The results of this study support three ideas which we believe are important for future studies. First, this approach identified several variants that have minimal evidence of association when tested individually, but which have larger effects when examined in combination with other genetic predictors. Second, requiring a significant interaction term in logistic regression testing may not detect variants that jointly explain more of the variance. Finally, increases in explained variance can be obtained by including only a small number of interactions.

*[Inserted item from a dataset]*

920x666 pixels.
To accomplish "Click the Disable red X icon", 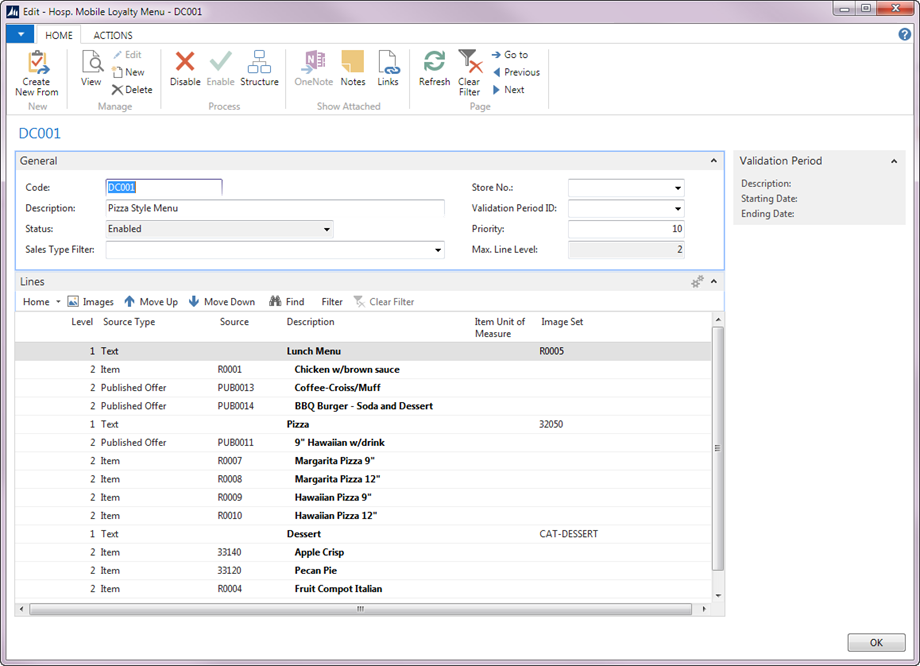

We note that as more researchers begin specifically looking for joint effects, the reports of interactions have increased. This is particularly true for genetic studies of smoking. In addition to the CGASP result mentioned above, several other studies have reported interesting results from the joint analysis of multiple loci chr15q25 in samples of European descent (Li et al. 2010a
; Liu et al. 2010
; Thorgeirsson et al. 2010
; Tobacco and Genetics Consortium 2010
), African Americans (Li et al. 2010a
), and Koreans (Li et al. 2010b
). Additional joint genetic effects related to smoking have been reported in other candidate regions, including interactions among variants in GABBR1 and GABBR2 related to nicotine dependence in African and European Americans (Li et al. 2009
) and an interaction between CYP2A6 and MAOA affecting smoking in Chinese (Tang et al. 2009
As researchers struggle to make the best use of the wealth of genetic data now available, a key goal is to account for more of the phenotypic variance that is expected to be attributable to genetics. The results of this study suggest that pair-wise examination of genetic data can be a useful tool for achieving this goal, uncovering substantial additional genetic contribution to phenotypic variance through joint effects of multiple loci.